Monday, June 30, 2008

What do to with found bugs...

As a customer I tend hang out in the VersionOne google-group user forums. Sometimes I find myself providing agile coaching feedback unrelated to the tool. Today was one of those days.

The discussion was surrounding the tool and what to do when a tester finds a bug.

Option 1: reopen the old story and tasks
Option 2: enter a new story or task to fix the bug.

I pushed the discussion towards the process issues and impact.

My summary point -
If the customer/product owner can live with the bug and it is not critical to release, then option 2 might be acceptable to save time and focus on prioritized business value.
But if delivery can't be reached without the bug being fixed, and especially if the bug was injected while working on that story... THEN THE STORY ISN'T DONE.

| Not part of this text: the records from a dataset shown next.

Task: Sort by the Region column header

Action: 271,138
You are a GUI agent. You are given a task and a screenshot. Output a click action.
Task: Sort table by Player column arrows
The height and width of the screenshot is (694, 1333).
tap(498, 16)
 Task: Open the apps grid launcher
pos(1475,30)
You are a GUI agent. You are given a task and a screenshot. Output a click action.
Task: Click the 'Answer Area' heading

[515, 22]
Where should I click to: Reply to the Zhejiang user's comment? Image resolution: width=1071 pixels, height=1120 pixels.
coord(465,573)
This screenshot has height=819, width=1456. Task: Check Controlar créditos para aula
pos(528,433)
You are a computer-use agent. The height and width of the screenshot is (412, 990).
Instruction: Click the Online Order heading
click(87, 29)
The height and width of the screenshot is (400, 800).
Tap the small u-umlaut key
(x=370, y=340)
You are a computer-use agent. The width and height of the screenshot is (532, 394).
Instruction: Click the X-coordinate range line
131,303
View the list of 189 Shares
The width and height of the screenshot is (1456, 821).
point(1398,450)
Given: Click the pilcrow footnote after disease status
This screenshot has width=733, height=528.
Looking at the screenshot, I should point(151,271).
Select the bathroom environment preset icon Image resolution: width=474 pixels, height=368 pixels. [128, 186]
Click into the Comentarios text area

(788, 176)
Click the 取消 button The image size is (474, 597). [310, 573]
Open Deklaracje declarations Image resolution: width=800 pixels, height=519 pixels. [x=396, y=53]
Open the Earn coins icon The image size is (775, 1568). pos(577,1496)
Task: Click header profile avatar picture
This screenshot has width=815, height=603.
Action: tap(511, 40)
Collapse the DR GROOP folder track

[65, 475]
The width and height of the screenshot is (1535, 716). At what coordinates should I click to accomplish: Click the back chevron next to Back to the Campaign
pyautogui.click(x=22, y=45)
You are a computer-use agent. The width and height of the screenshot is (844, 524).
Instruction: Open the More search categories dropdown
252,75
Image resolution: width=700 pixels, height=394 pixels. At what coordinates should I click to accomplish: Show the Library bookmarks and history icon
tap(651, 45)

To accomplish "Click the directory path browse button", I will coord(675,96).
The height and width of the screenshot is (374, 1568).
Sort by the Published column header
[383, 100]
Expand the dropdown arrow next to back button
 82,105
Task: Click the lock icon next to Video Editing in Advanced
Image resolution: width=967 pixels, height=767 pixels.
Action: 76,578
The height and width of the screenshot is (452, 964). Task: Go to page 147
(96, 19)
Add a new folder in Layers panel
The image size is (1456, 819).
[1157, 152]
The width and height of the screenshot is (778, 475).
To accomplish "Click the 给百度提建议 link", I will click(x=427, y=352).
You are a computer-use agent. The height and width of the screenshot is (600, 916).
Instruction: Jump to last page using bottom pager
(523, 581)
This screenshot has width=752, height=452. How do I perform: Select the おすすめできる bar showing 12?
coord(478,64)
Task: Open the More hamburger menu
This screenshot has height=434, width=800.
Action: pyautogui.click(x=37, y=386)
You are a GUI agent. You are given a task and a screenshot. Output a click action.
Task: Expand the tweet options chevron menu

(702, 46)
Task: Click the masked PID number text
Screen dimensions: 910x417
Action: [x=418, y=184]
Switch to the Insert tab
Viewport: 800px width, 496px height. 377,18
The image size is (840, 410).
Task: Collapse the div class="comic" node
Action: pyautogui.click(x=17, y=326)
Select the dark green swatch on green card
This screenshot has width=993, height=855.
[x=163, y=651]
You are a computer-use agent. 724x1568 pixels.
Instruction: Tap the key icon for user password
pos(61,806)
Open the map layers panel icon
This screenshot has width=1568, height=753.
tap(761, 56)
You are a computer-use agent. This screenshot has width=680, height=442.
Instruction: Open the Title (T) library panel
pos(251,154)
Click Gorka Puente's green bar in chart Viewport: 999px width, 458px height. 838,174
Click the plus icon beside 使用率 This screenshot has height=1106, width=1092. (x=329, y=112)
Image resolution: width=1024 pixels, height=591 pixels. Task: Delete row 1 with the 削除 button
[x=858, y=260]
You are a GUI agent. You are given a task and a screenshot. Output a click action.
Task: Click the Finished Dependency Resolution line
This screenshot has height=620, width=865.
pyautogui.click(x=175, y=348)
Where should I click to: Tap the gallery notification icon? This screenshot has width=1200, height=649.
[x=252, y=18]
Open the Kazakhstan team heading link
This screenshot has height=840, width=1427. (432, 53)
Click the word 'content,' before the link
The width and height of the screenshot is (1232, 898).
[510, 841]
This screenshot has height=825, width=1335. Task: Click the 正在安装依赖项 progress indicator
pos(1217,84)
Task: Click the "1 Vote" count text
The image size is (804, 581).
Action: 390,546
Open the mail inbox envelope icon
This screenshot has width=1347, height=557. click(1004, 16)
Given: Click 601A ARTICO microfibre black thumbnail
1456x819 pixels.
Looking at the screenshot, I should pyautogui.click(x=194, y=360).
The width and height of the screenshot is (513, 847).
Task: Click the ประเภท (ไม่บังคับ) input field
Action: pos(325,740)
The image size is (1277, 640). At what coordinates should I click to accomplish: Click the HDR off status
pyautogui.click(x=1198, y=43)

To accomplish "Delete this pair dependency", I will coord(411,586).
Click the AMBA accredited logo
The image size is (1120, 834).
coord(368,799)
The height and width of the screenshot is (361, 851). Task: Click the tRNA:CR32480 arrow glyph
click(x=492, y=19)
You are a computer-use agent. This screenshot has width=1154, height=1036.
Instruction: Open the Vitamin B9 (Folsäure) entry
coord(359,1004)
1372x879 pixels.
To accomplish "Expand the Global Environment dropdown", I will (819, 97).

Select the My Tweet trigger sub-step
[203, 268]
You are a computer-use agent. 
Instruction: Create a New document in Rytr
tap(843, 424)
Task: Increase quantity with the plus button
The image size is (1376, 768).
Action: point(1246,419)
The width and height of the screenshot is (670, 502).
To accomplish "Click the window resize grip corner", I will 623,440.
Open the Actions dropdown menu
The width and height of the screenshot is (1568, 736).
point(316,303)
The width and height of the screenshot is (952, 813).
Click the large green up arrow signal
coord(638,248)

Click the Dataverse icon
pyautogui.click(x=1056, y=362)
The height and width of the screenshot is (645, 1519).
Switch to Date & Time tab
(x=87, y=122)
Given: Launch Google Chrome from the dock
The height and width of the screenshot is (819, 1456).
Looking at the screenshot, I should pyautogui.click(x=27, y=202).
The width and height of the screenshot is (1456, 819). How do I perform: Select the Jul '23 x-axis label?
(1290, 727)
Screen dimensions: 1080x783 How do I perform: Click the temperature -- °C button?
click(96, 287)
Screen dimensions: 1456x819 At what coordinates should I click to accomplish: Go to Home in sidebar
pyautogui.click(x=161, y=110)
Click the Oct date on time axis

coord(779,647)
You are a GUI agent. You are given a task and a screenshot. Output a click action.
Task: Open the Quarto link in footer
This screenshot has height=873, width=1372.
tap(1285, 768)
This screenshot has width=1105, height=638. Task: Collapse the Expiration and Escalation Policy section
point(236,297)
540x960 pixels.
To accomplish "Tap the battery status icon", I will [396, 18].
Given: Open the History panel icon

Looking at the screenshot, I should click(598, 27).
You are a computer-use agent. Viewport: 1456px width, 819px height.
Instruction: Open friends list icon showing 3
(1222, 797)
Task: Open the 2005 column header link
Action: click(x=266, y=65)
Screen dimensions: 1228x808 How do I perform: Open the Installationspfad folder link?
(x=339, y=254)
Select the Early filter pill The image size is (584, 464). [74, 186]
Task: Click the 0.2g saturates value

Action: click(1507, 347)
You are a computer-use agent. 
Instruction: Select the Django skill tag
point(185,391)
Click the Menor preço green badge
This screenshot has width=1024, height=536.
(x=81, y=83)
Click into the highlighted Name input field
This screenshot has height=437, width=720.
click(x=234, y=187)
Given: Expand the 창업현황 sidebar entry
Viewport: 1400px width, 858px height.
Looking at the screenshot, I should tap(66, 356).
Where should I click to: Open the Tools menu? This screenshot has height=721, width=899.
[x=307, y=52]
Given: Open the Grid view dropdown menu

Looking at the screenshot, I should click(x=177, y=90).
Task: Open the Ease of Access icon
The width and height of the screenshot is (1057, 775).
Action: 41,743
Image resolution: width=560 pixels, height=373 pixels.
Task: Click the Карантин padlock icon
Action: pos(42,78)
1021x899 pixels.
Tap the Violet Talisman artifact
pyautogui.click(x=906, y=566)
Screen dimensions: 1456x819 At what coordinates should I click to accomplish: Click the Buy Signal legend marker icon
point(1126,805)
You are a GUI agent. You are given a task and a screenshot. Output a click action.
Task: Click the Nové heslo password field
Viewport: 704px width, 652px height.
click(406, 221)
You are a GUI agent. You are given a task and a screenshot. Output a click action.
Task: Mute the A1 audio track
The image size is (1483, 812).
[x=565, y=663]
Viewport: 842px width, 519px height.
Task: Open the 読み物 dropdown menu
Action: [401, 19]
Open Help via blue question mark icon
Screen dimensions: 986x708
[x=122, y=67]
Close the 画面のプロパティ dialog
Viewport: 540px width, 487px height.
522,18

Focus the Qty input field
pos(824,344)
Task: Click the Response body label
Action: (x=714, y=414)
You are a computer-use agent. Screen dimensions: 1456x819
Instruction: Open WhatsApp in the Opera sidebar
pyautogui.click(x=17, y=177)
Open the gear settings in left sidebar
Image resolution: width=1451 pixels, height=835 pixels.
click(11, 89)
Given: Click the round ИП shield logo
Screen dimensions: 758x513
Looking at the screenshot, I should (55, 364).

It's painful to re-open a story and go back to something the team believes is done and wants credit for. But this is our job. The quality criteria is deliverable and working.

If you buy a burger and it has a fly in it... you expect it to be fixed or replaced. You don't go back to the counter and get charged for a new one. Just like the restaurant doesn't get to charge again, neither do you. Your team's velocity is no different than money in a restaurant.


  1. Well, your burger analogy just misses the point of the matter: do we interupt the personel just preparing a burger for another client, or can we wait until those burgers have been delivered until we make our claim.

  2. Well... my metaphor focused on the budget of spending cash. I was saying that paying for the burger the first time and not getting charged again is the same as getting velocity point credit for a story. You shouldn't get velocity points for fixing bugs. It was part of the original "charge".

    (There's an old joke in Dilbert cartoons about getting paid to fix bugs... so Wally creates bugs that are easy to fix to make more money.)

    If you look at it through the standpoint of who is working what, and when. Then you are right, the metaphor does not work as well.

    I would hope that the staff would finish the other burger first, but I'm also guessing that other customer won't want a burger when another customer is complaining about a fly in theirs. The second customer will expect to see the restaurant jump with concern to resolve the problem, otherwise they will question the quality of all food in the restaurant and lose both customers.